Human rights groups, including Amnesty International and Human Rights Watch, said Saddam should not be hanged for crimes against humanity because his trial had been flawed and was marred by political interference by the Iraqi government.
A spokeswoman for Amnesty said: "We are against the death penalty as a matter of principle but particularly in this case because it comes after a flawed trial."
Richard Dicker, director of the International Justice Programme at Human Rights Watch, said: "Imposing the death penalty, indefensible in any case, is especially wrong after such unfair proceedings. That a judicial decision was first announced by Iraq's National Security Adviser underlines the political interference that marred Saddam Hussein's trial."
Iraq's US-appointed interim government reinstated the death penalty in August 2004, causing friction with its coalition partner, Britain.

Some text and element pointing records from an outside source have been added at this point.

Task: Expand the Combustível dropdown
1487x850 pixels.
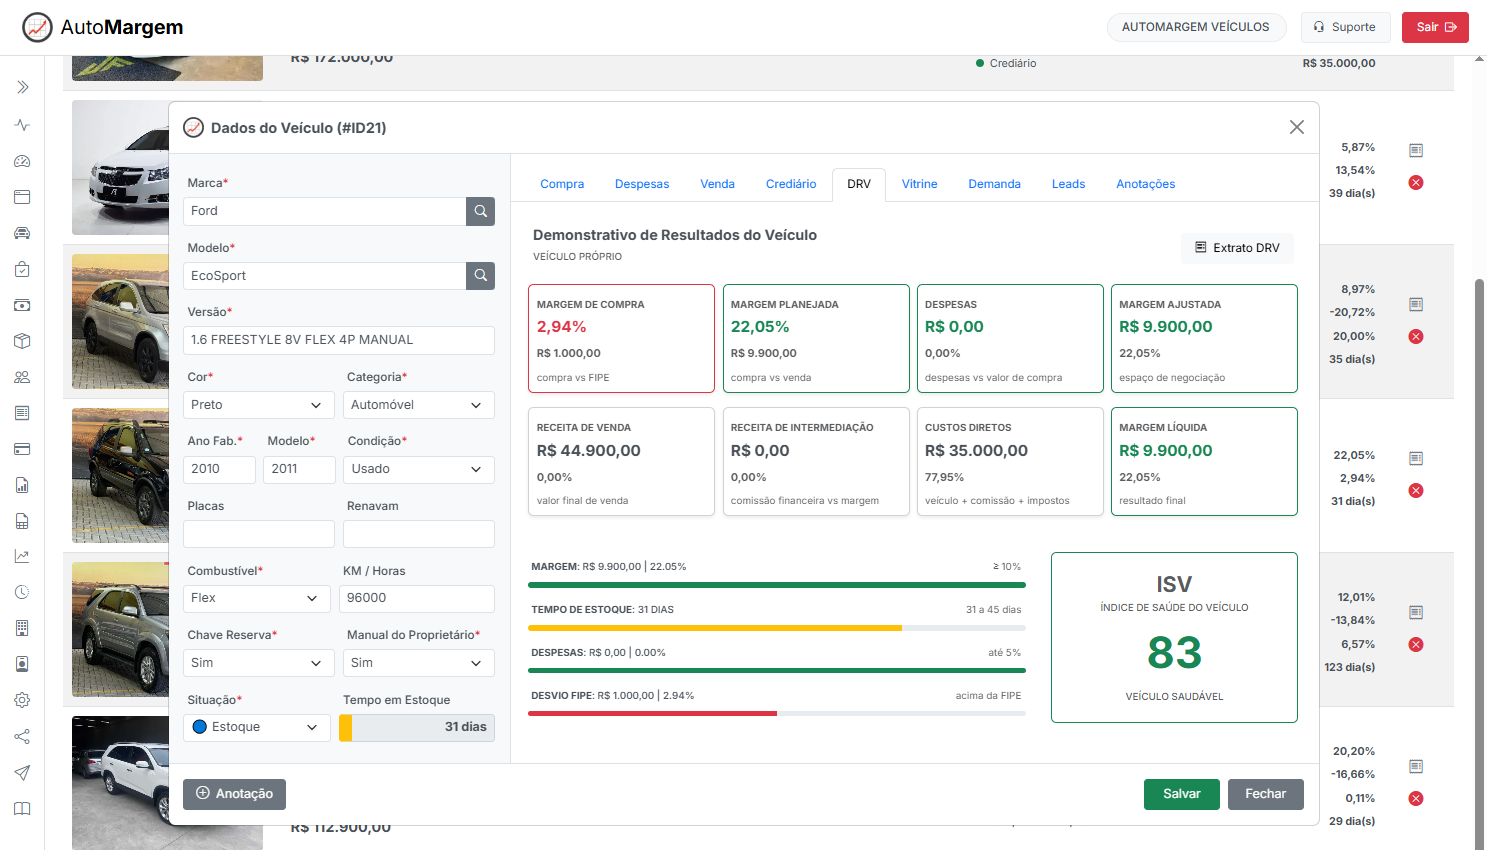Action: pos(257,598)
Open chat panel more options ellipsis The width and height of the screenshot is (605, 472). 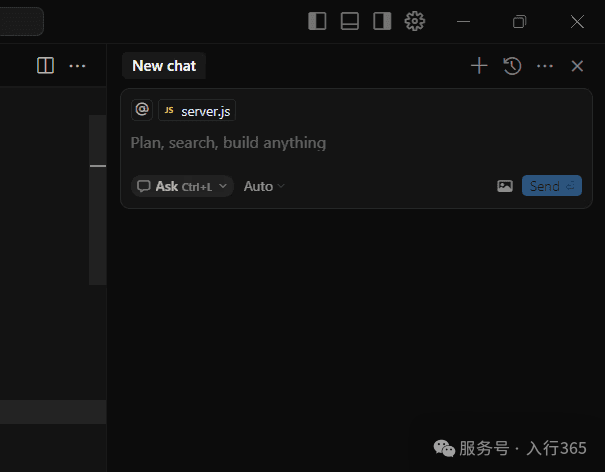(545, 66)
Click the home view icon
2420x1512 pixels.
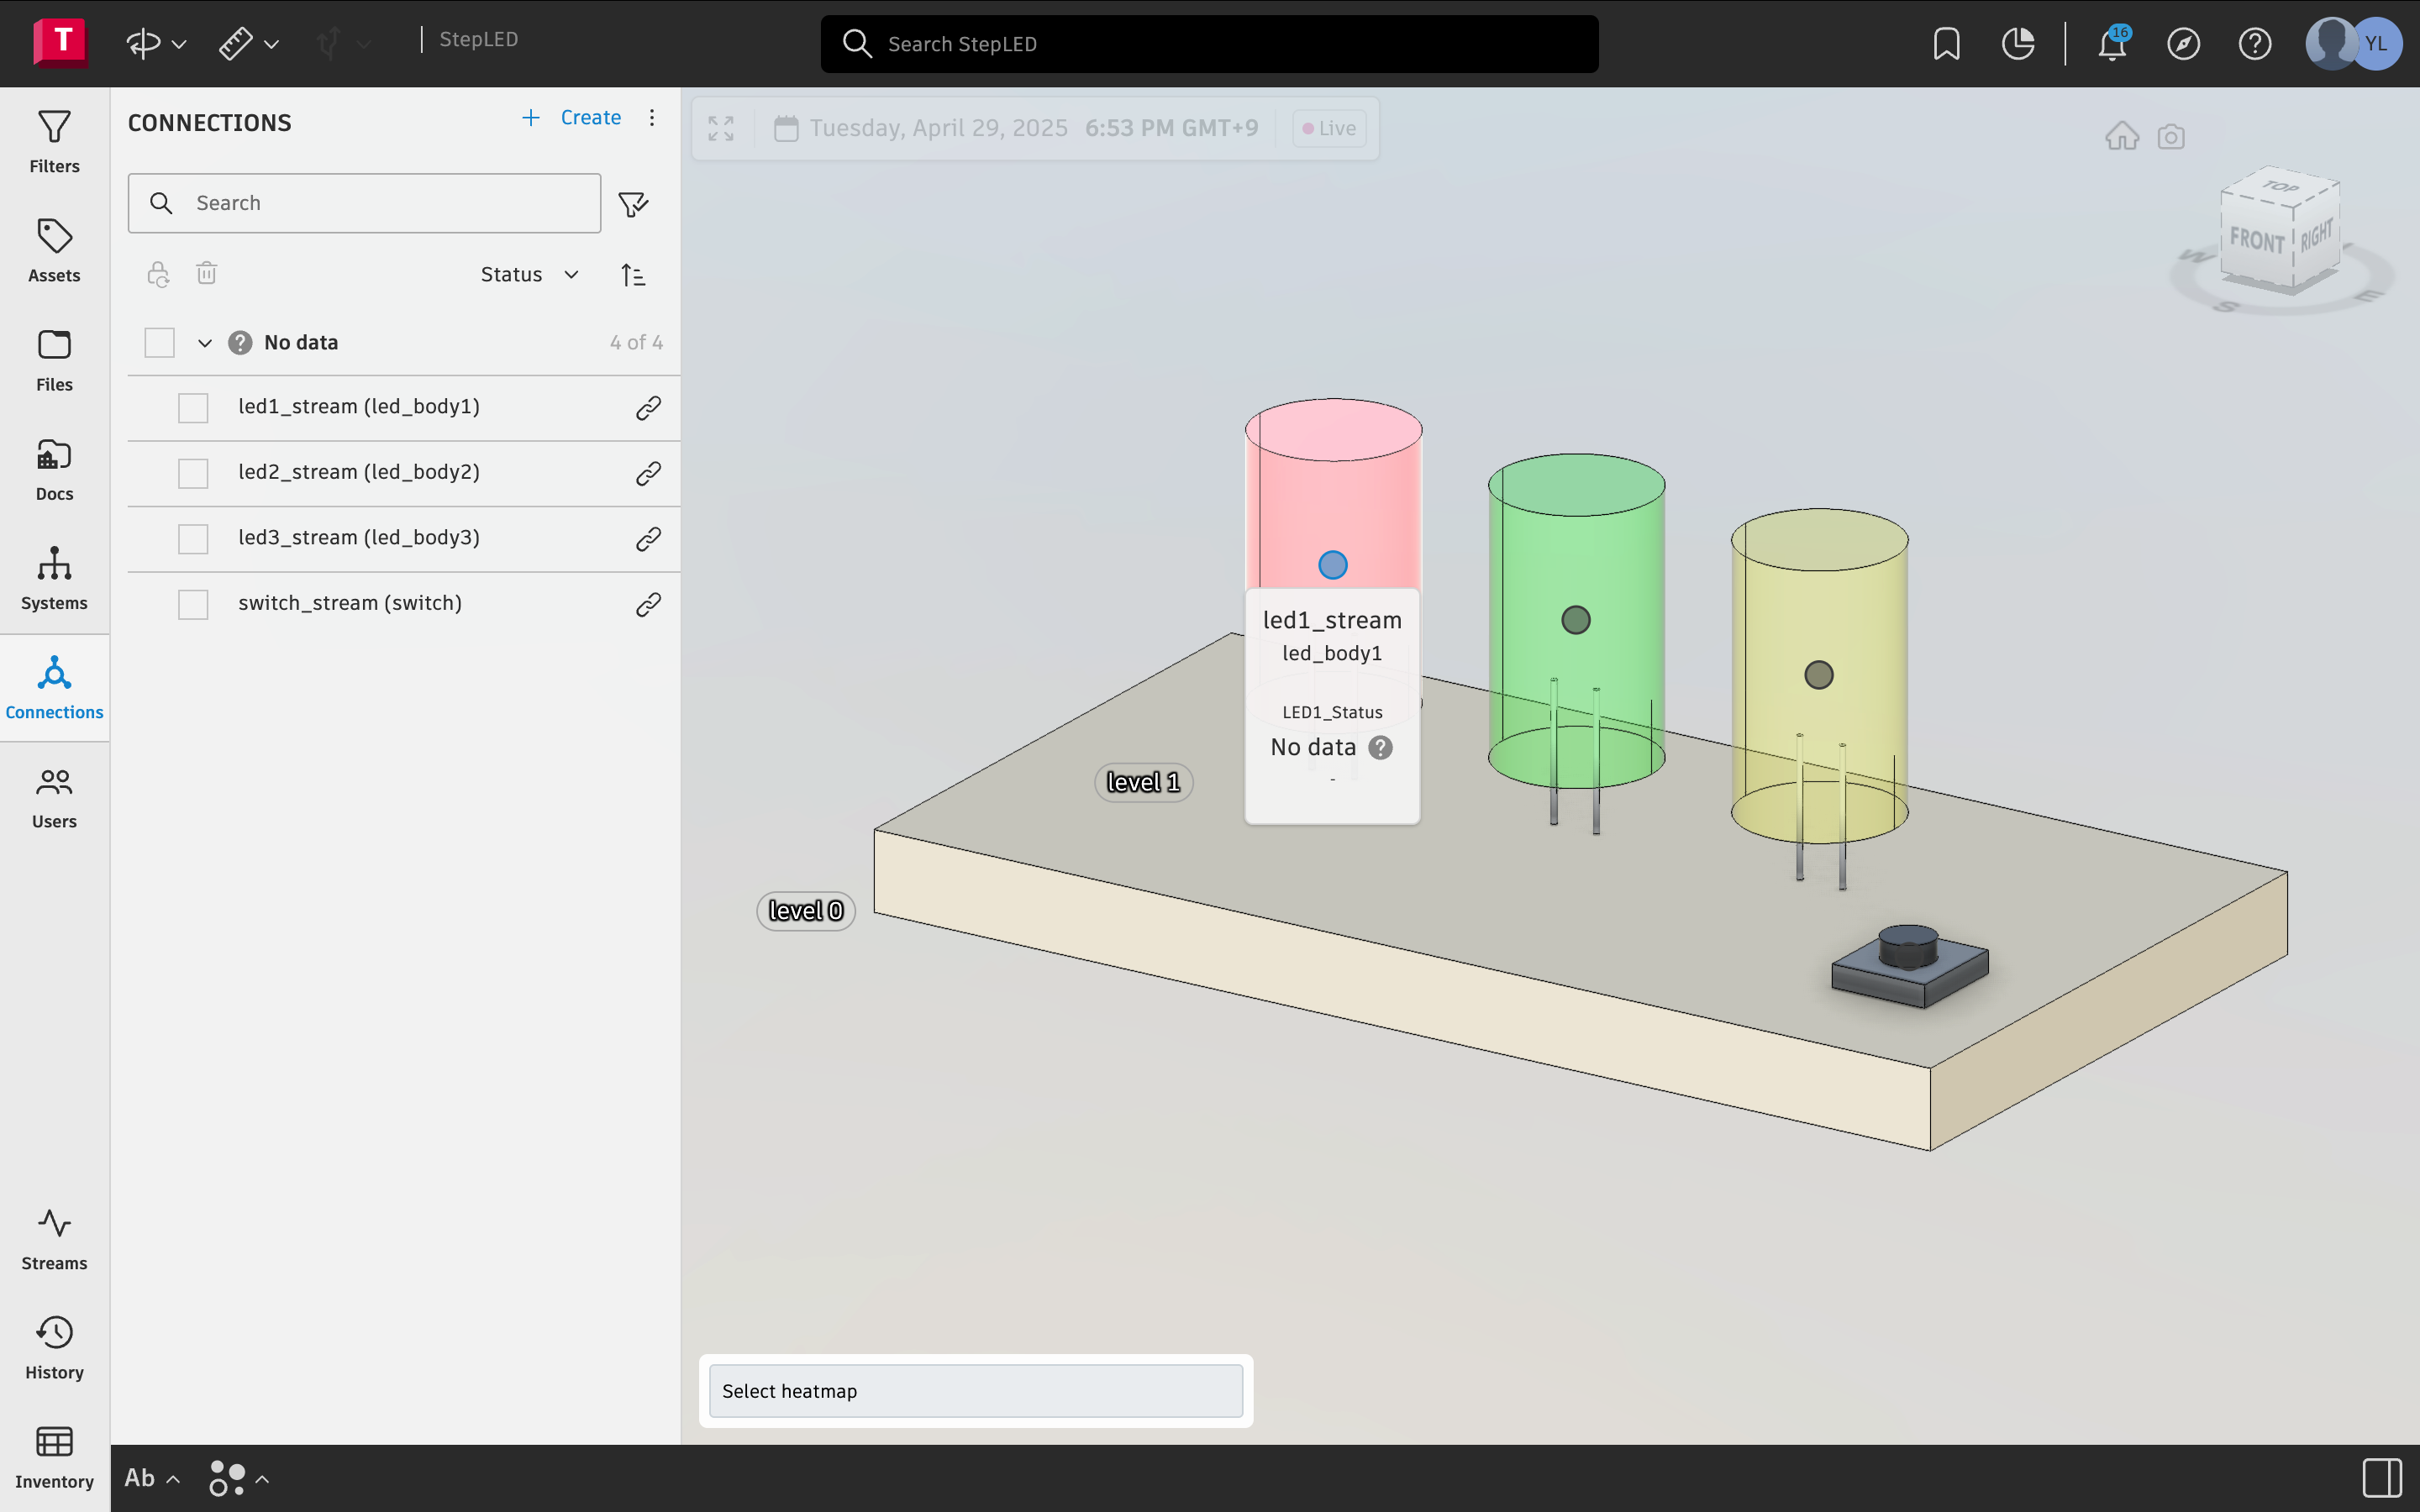point(2121,136)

The former top British representative in Iraq, Sir Jeremy Greenstock, said the UK would not participate in a tribunal or legal process that could lead to execution.
A Foreign Office spokesman said yesterday that while the execution of Saddam was "a matter for the Iraqis", Britain remained opposed to the death penalty, and had made representations to the government on that score.
The outgoing UN secretary general, Kofi Annan, has expressed opposition to imposing the death penalty on Saddam on principle.
But the deputy White House press secretary, Scott Stanzel, struck a different note. "Today marks an important milestone in the Iraqi people's efforts to replace the rule of a tyrant with the rule of law," he told reporters aboard Air Force One. "Saddam Hussein has received due process and legal rights that he denied the Iraqi people for so long."